A postmortem is a document written after the patient has died. In the context of software development, a postmortem is a document written after an incident or outage has occurred.
It details the incident’s timeline, impact, root cause analysis, and corrective actions taken to prevent similar incidents in the future.
A postmortem is a blameless document. The goal is not to point fingers or assign blame. The goal is to understand what went wrong and how to prevent it from happening again.
A postmortem is a learning opportunity for the team to improve their incident response process and prevent similar incidents in the future.
Why Are Postmortems Important?
- Keep everyone informed about how incident handling is progressing
- Communicate the incident to stakeholders
- Understand the impact of the incident on the business
- Really understand the root cause of the incident
- Great way to share knowledge and learn from mistakes
- Team learns to investigate incidents and improve their understanding of the system
- Make sure the same incident doesn’t happen again
Keep Everyone Informed About How Incident Handling Is Progressing
Writing the postmortem should start immediately when the incident is noticed.
The document should be updated as new information becomes available and should be shared with the team as soon as possible. This ensures that everyone is on the same page, knows who is handling the incident and can contribute to the incident response process.
Communicate the Incident to Stakeholders
Postmortems are a great way to communicate the incident to stakeholders. They provide a detailed account of what happened, why it happened, and what steps are being taken to prevent similar incidents in the future. This helps build trust with stakeholders and shows that the team is taking the incident seriously.
Really Understand the Root Cause of the Incident
Postmortems are an opportunity to dig deep into the root cause of the incident. They allow the team to investigate what went wrong, why it went wrong, and what can be done to prevent it from happening again. This helps the team learn from their mistakes, get a better understanding of their own systems and improve their incident response process.

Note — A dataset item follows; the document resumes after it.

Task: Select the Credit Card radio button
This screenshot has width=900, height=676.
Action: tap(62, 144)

During the postmortem we should really dig deep into the root cause of the incident. 5 Whys is a great technique to use here. It involves asking “why” five times to get to the root cause of the incident. This helps the team understand the underlying issues that led to the incident and identify corrective actions to prevent similar incidents in the future.
Example:
Order was shipped twice from the warehouse.
Q: Why did our system allow that?
A: Because the received order was processed twice.

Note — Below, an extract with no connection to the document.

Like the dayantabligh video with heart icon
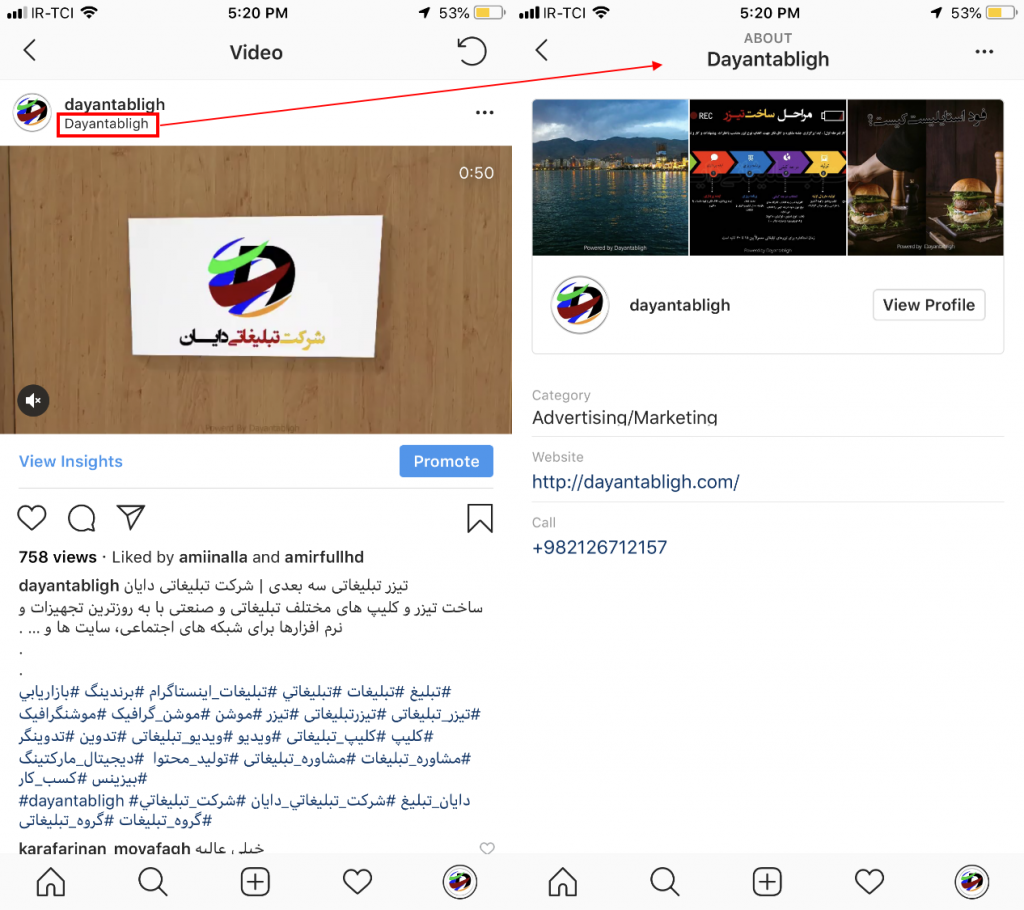The height and width of the screenshot is (910, 1024). coord(31,518)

Q: Why did the order processing system allow the same order to be processed multiple times?
A: Because the system didn't have proper validation checks in place.
Q: Why didn't the system have proper validation checks in place?

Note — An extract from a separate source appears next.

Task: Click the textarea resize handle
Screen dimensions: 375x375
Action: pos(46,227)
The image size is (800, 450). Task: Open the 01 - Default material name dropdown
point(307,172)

A: The assumption was that the system would never allow submitting the same order twice.
Q: Why was the assumption that the system would never allow submitting the same order twice?
A: Assumption was that the called API would never allow submitting the same order twice.
Q: Why did caller send the same order twice?
A: According to the specification, the caller can send the same order multiple times and this is expected behavior.
-> Fix by adding handling for idempotency
NOTE: The point of the postmortem is not to blame anyone. Everyone makes mistakes and the goal is to learn from them.
How to Write a Postmortem
A postmortem should include the following sections:
- Incident summary
- Timeline
- (Business) Impact
- Aftercare
- Root cause analysis
- Corrective actions
- (Retrospective)
It is worth mentioning that these sections are not always present in the postmortem. They are not always necessary and it is up to the team to decide which sections to include.
In some companies non-technical stakeholders read the postmortem. In that case the postmortem should be written in an order and include topics that are relevant to the stakeholders. For example, they might be interested in the business impact and the aftercare, as those provide more relevant information for them.
The postmortem should also be tailored to the severity of the incident. If the incident is minor, the postmortem should be short and concise. If the incident is major, the postmortem should be more detailed and include more information.
Bonus: Premortem
A postmortem is performed on a dead patient — what was the cause of death?
A premortem is performed on a living patient — assume the patient died and ask why.
The purpose of the premortem is to think about what could cause the project to fail and try to prevent it from happening.
Guidance template for premortem session:
- We are not asking what might go wrong.
- We are assuming the project failed and ask what did go wrong.
- Over the next few minutes independently write down every reason you can think of for the failure
- We go over the reasons and consider whether there is still something we can do to save the project or patient
- Spend 3 minutes writing down reasons